**TO DO**: What you write must match the records exactly, except for the images, which are left out.

[[ MATERIAL SUPPLIED open ]]

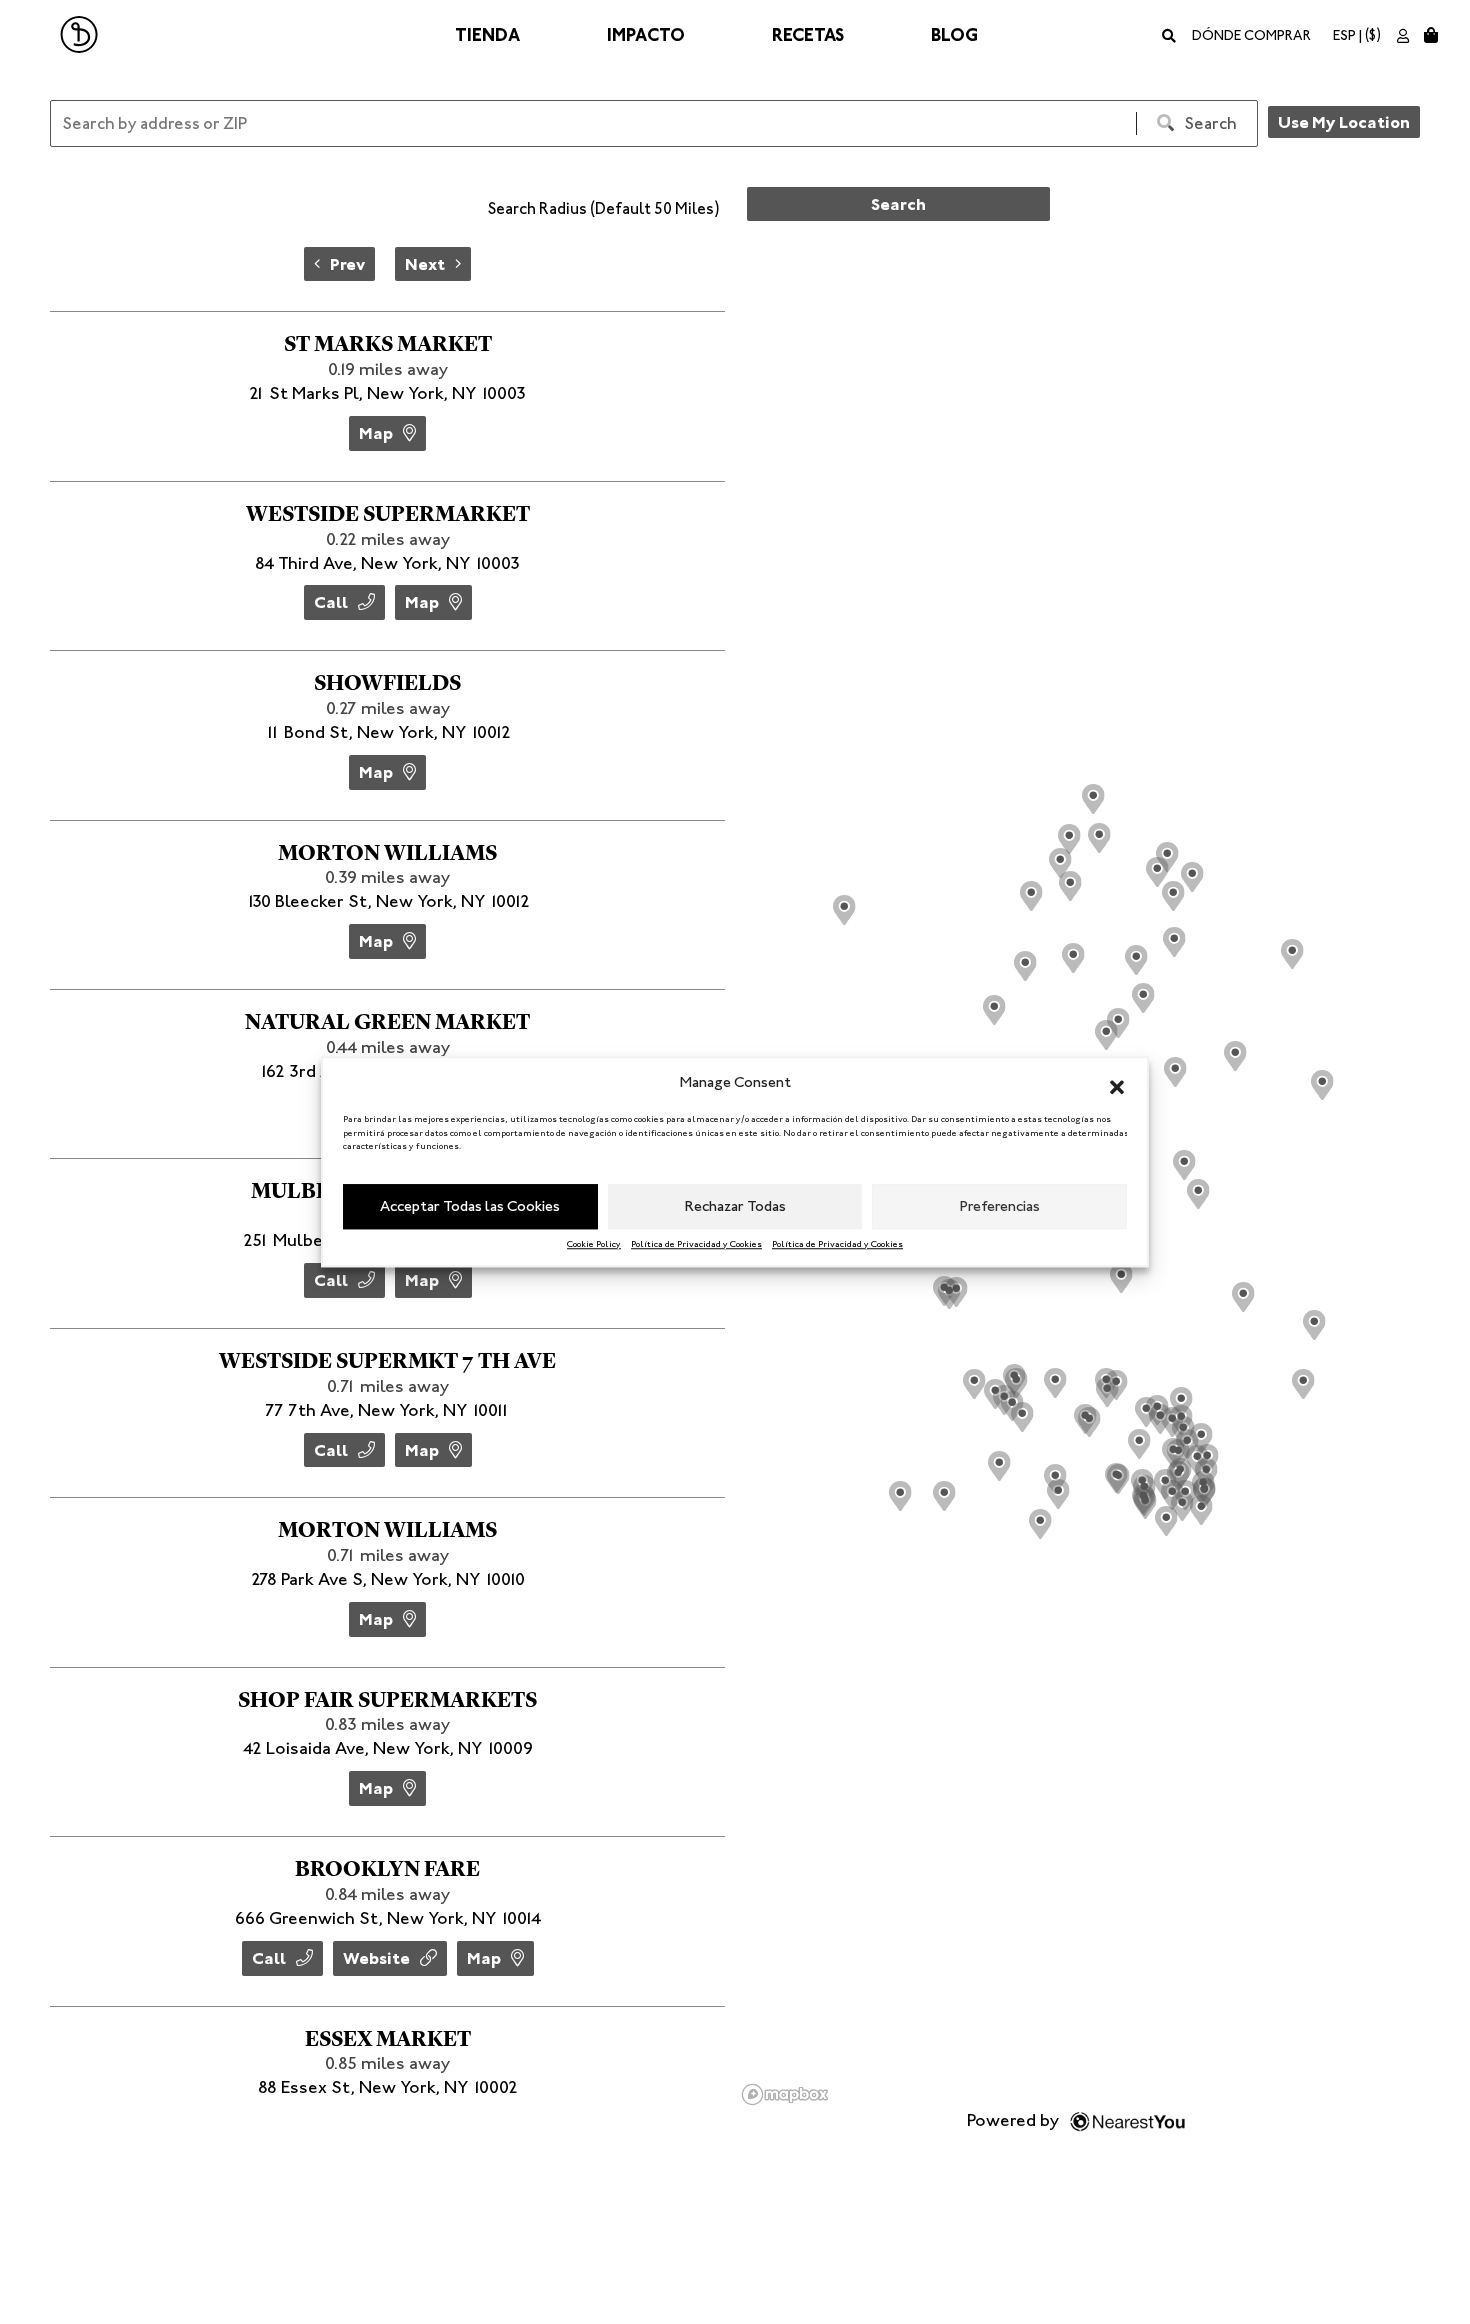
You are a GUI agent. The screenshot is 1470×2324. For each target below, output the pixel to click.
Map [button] (376, 433)
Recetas (808, 35)
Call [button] (331, 602)
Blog (954, 35)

[[ MATERIAL SUPPLIED closed ]]

**SOLUTION TO THE EXERCISE**:
You are a GUI agent. The screenshot is 1470×2324. For each target below, output the pixel to click.
Map [button] (376, 433)
Recetas (808, 35)
Call [button] (331, 602)
Blog (954, 35)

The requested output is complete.